BEEF TACOS AND A TRIP DOWN MEMORY LANE

Wow was this ever a walk down memory lane.  Years ago...too many to count, we had a drive-in restaurant.  You would literally pull into a spot under their covered roof, then your server would roller blade over to your window and take your order.  Yes on actual roller blades!  Now, while this was technically a "burger" joint they were also famous for their root beer.  So you would place your order and happily await the oh so delicious mug of root beer.  Plus a secret: for a short time (not sure how long) they had the most delicious beef tacos I have ever tasted. And do you know what else I realized?  They actually cooked the food.  I don't mean pre-cooked and reheated.  It was actually cooked on site....so this was the real deal.  Back then this was considered fast food.  But it really wasn't.  We had to wait.  And I do mean wait.  I have tried many a time to replicate this recipe...but it is just not the same... sigh.  That said, this recipe is pretty darn close and still pretty dang tasty if I do say so myself.

Yup, while those days are long gone...and with the current times we are now in.... we need all the happy memories we can get 🙂

1 l.b extra lean ground beef

1  156 ml can of tomato paste plus 1 -2 cans of water

1/2 a large onion - finely diced

3 minced garlic cloves

2 rounded Tblsp. chili powder - or to taste

1 Tblsp. ground garlic powder

1 heaping tsp.
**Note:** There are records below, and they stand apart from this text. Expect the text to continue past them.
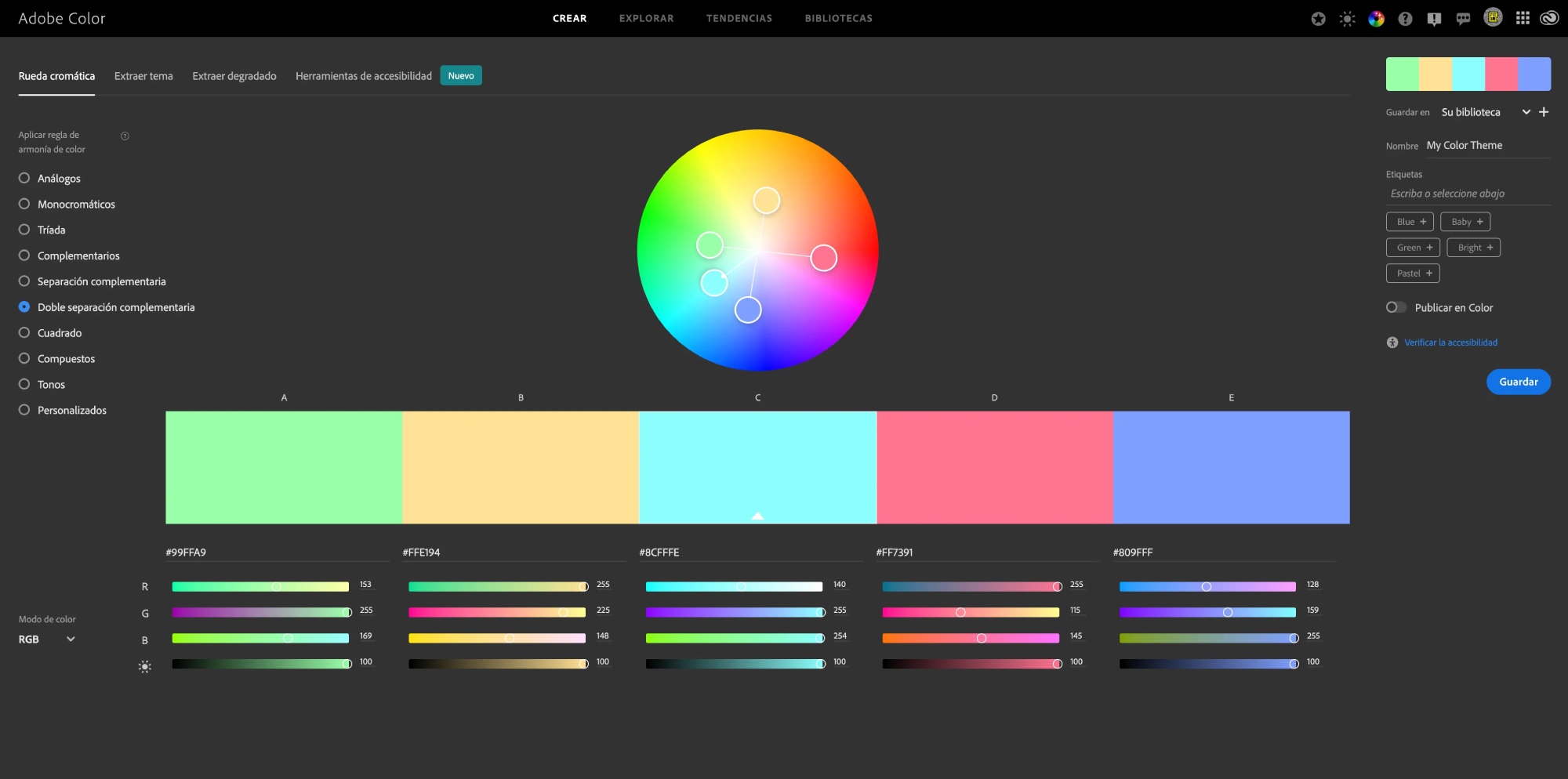Open the EXPLORAR menu
1568x779 pixels.
pyautogui.click(x=646, y=18)

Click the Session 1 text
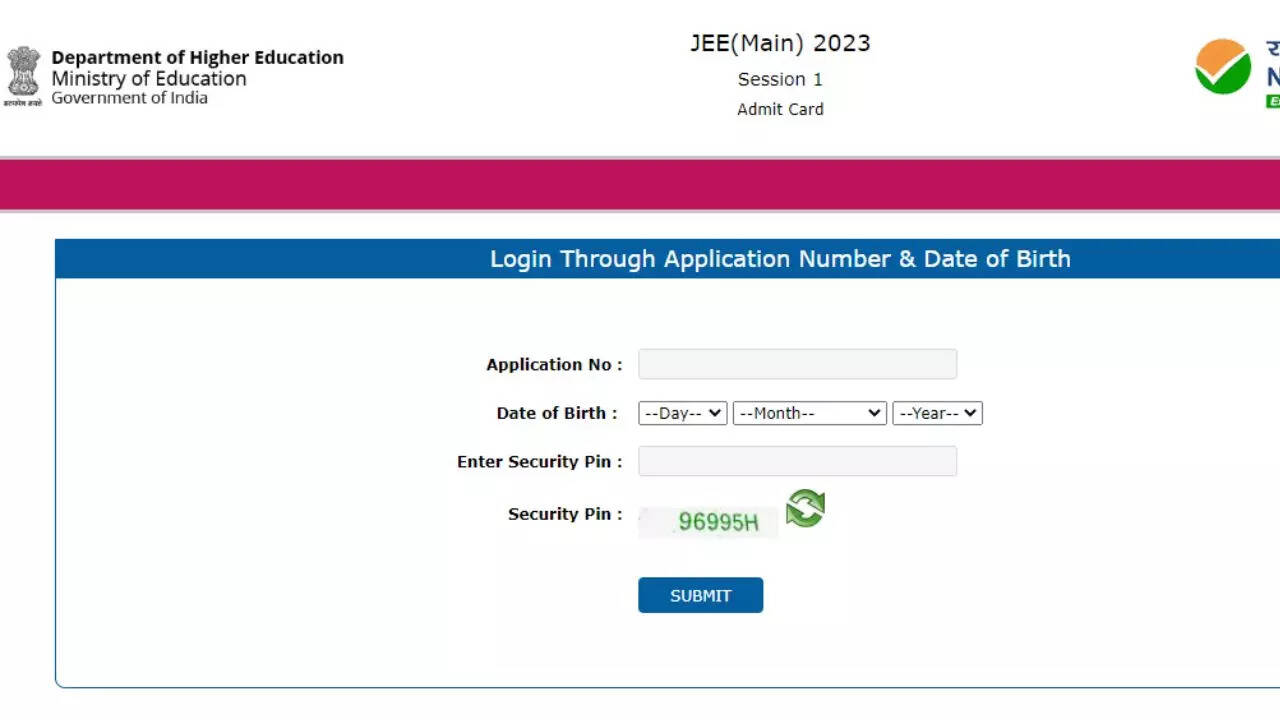tap(780, 79)
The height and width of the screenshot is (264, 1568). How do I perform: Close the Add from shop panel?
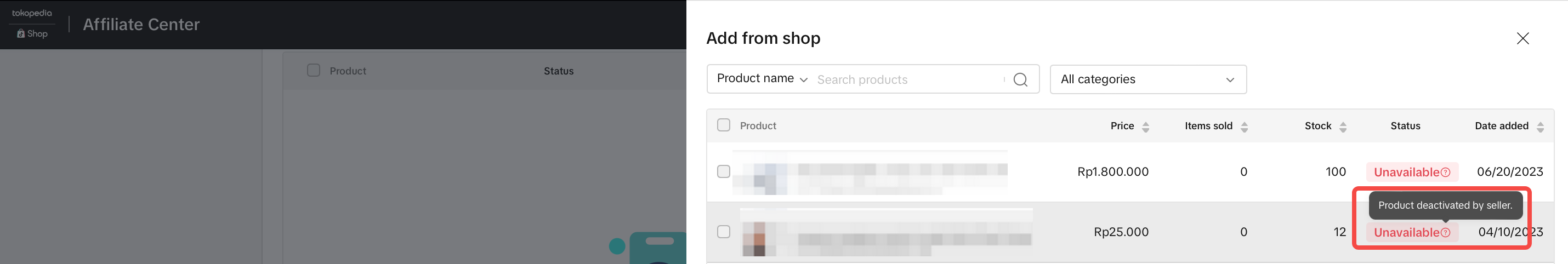tap(1522, 38)
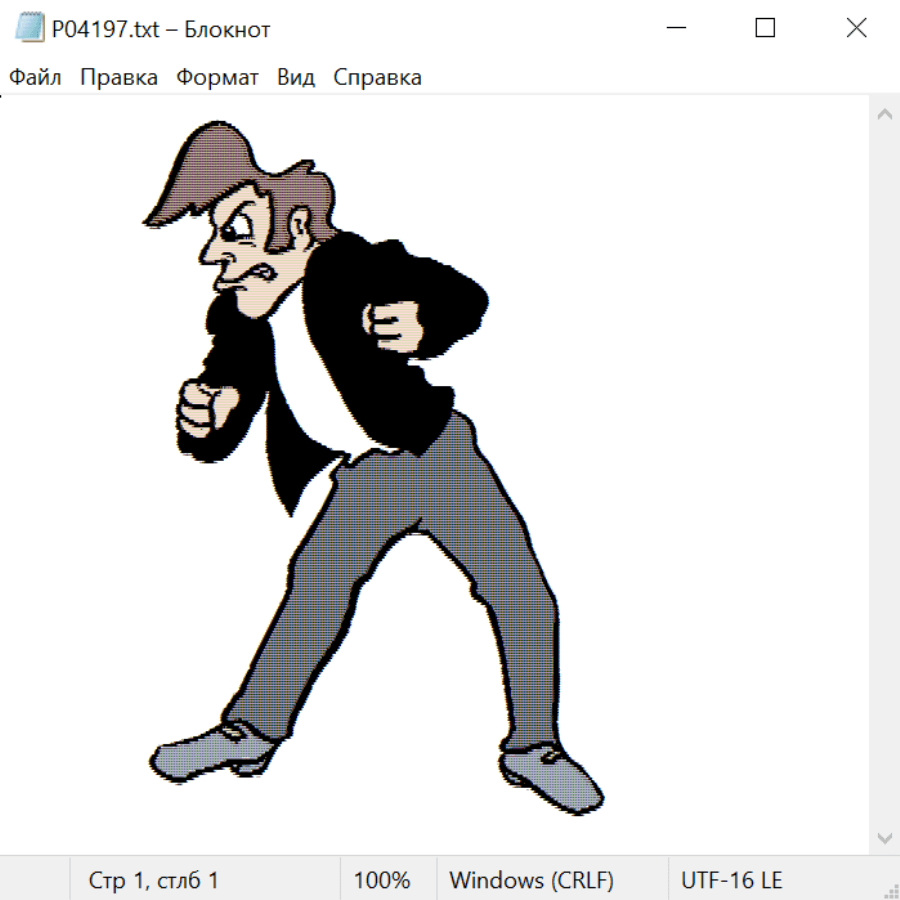Click the Notepad icon in the title bar
This screenshot has width=900, height=900.
pos(30,29)
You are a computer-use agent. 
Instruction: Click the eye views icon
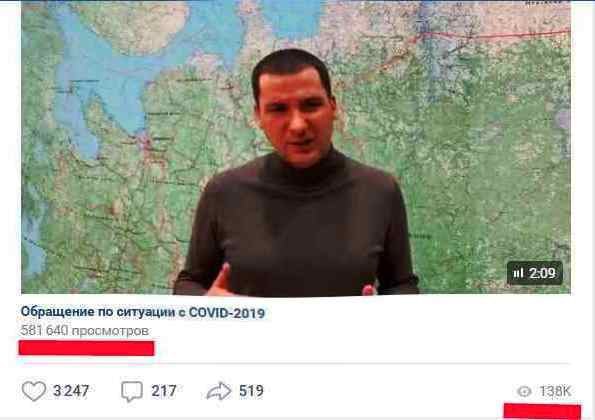pos(524,391)

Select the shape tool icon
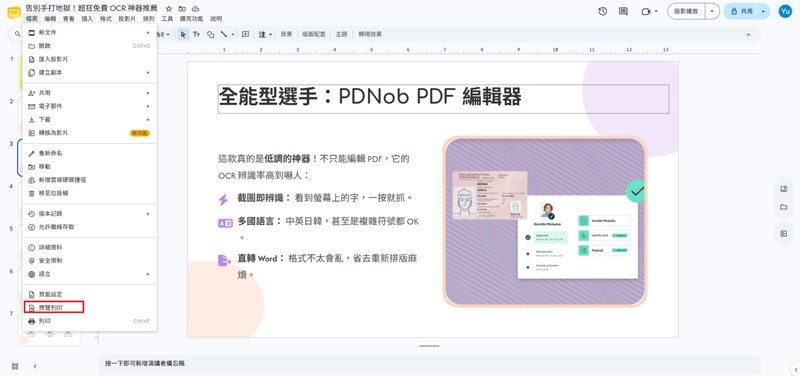pos(210,34)
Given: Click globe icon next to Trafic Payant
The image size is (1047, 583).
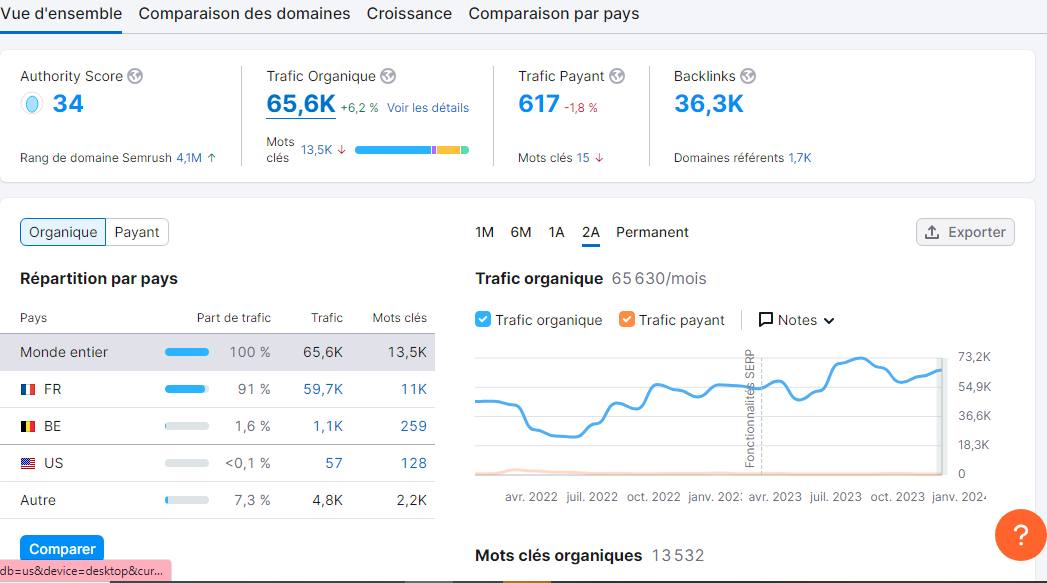Looking at the screenshot, I should pos(617,76).
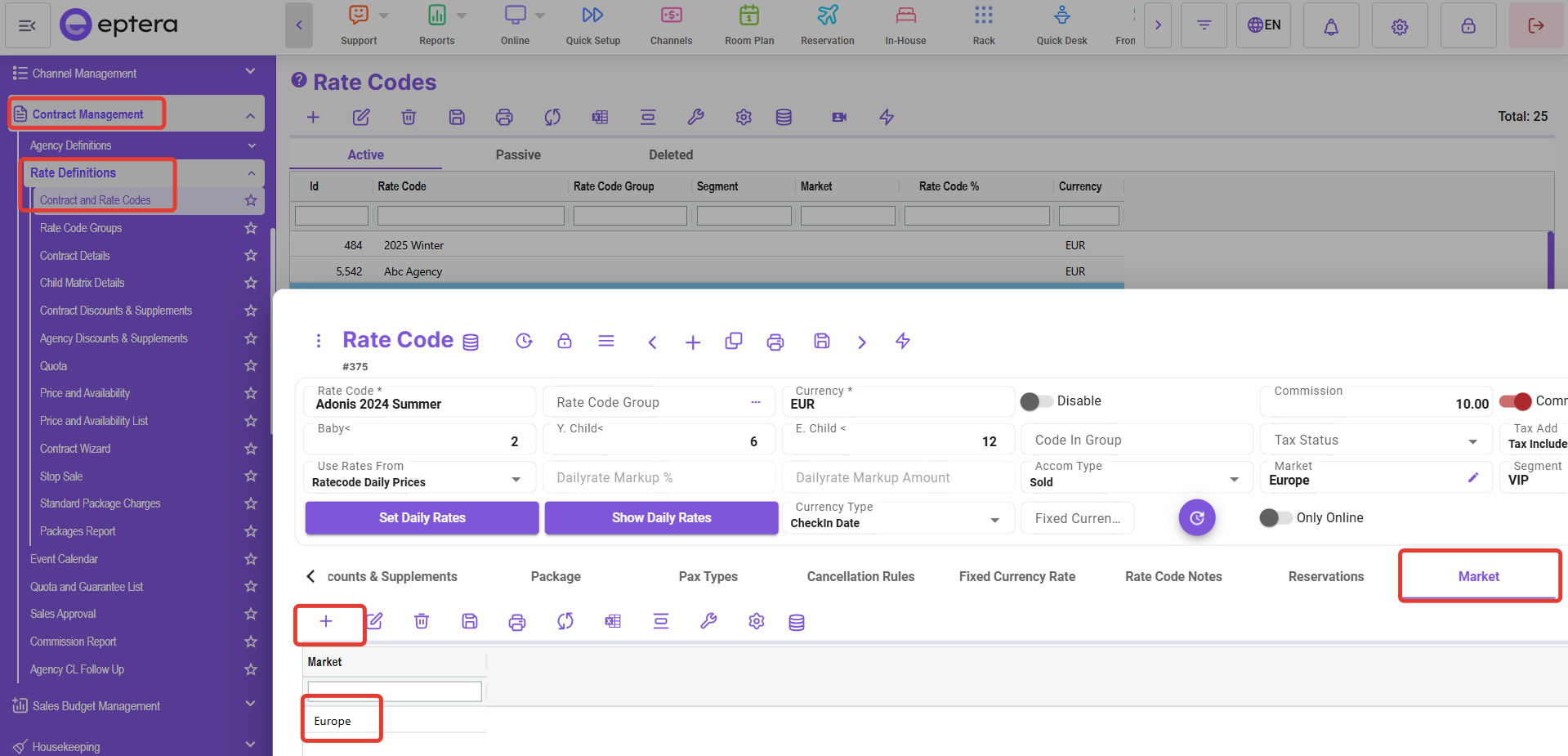Click the Show Daily Rates button
The height and width of the screenshot is (756, 1568).
[x=661, y=518]
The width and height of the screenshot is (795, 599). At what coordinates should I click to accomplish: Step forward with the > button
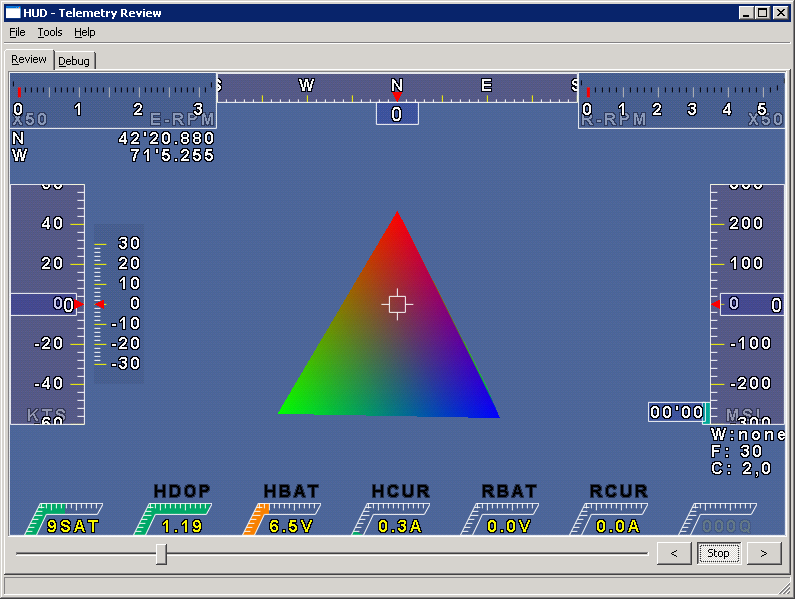(764, 553)
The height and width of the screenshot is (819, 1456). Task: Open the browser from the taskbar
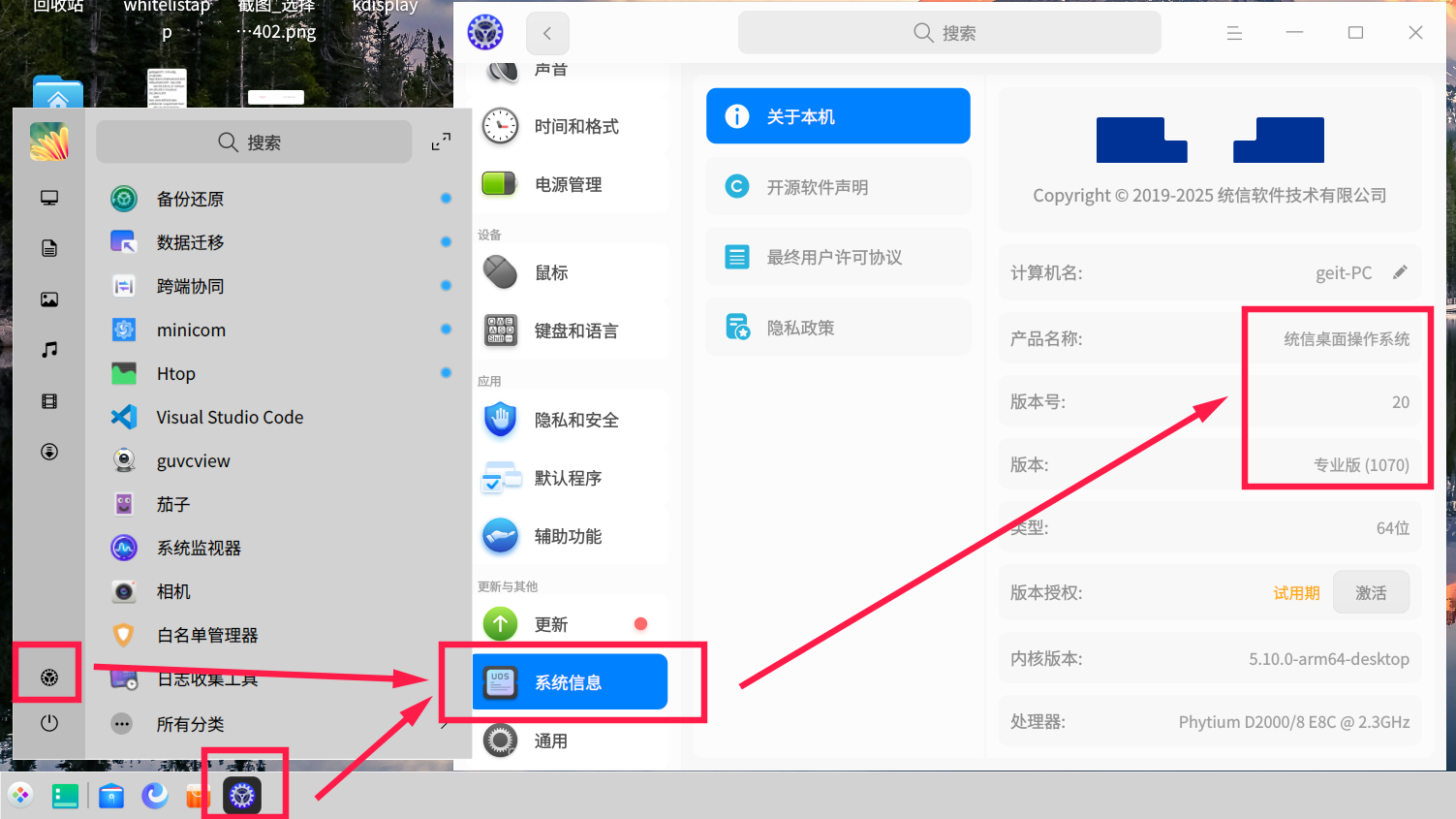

Cumin

1/2  tsp. smoked Paprika

salt and pepper to taste

Additions:  diced tomatoes, diced romaine lettuce, salsa, guacamole, grated sharp cheddar cheese, chopped green onion

Heat up a medium sized saute pan on low/medium heat.  Add the ground beef, and break up with a wooden spoon.  Cook until all the pink is gone, then add in the onions, garlic and spices stirring well.  Continue to cook a good 6-8 minutes or until the onion is cooked through.  Add in the tomato paste and 1 can of water.  Bring to a low simmer and cook, stirring from time to time and adjust the amount of water and seasonings to taste.  Simmer another 20-30 min.

Serve in a heated corn taco shell with all the toppings - and if out of taco shells, nacho chips work great!